1. Difference in scale. Imagine you want to sell your house. An interested buyer can offer you wheat. Wheat is great because you don't want to starve, but in order to match the value of your house, they'd have to give you more wheat than you are able to store or know what to do with. You can't just sell some portion of your house for wheat. Your monetary mediums have vastly different scales. Now, if they could offer you a wheat field, that would be a much closer match in scale. In order for something (good, silver, seashells, beads, government currency) to be a good monetary medium, in order to function well as money, that thing must be easily scaled- broken down into smaller units or grouped into larger units. 

2. Difference in time frame. If you're an apple farmer, your apples have value, people don't like to be hungry. But they won't be a good medium of exchange for many things. Let's say you want to but a horse. Your apples will start to go bad before you can accumulate enough of them to buy a horse. A simplistic example, but the idea is that a good monetary medium doesn't decay, it is resistant to tarnishing and rot. Successful economies that drive human progress are dependent on the ability to accrue wealth that lasts long enough to make larger purchases, to invest in more than just that day's needs. 
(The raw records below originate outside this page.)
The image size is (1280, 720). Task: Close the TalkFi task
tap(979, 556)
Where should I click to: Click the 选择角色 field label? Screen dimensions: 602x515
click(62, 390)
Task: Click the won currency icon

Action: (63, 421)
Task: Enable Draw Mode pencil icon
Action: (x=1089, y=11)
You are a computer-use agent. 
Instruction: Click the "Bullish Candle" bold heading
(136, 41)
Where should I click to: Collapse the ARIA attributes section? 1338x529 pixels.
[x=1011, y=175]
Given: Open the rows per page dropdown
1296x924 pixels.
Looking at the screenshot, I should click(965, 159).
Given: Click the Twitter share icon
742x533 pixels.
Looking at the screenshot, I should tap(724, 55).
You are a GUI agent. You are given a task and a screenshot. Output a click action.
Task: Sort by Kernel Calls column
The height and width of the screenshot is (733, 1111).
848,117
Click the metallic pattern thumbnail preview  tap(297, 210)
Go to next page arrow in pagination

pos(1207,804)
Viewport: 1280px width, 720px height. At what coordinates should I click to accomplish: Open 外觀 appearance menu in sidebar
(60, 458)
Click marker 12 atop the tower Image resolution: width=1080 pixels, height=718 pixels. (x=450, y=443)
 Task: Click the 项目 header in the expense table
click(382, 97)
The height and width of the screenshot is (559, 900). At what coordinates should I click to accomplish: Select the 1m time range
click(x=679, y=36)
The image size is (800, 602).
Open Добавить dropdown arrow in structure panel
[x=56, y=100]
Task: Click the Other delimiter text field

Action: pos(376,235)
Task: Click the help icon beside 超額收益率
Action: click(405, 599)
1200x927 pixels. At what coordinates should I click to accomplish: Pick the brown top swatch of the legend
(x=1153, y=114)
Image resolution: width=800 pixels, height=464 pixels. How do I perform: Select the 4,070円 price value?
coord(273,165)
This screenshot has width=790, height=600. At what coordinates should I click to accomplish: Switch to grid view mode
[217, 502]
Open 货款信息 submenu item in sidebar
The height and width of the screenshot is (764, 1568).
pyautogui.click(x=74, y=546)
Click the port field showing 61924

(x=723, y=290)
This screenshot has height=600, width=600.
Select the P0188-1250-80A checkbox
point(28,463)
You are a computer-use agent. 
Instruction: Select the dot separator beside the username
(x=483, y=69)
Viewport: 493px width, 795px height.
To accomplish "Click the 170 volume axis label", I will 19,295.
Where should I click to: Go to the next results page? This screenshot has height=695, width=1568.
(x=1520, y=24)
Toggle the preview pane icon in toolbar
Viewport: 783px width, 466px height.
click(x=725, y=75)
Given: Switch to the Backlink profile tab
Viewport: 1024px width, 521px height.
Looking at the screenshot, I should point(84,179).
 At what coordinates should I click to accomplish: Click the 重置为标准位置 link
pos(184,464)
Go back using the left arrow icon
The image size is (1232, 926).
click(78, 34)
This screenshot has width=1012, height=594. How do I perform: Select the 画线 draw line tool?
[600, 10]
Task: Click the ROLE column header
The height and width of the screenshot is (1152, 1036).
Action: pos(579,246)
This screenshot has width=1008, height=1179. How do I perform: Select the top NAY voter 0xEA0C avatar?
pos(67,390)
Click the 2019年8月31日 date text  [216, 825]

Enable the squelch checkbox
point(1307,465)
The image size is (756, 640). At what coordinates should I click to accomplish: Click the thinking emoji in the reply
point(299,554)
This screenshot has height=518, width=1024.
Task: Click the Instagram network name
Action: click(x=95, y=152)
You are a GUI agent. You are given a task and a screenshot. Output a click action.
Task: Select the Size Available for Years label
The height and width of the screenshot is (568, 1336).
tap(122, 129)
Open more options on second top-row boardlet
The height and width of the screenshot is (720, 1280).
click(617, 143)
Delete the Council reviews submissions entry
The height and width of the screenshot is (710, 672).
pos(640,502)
3. Difference in location. Let's say you have many horses. You want to use them to buy a house that is far away. Now you have to deal with moving all those horses all that distance, hoping they aren't too worse for wear after the journey and that you don't lose any along the way. Or perhaps you grow enormous, lovely pumpkins- have you ever tried moving an enormous pumpkin? My mom sent a huge one home with me for Halloween and I had to ask the neighbor to help me get it out of the car. Not a good monetary medium. A good monetary medium will be easily portable. 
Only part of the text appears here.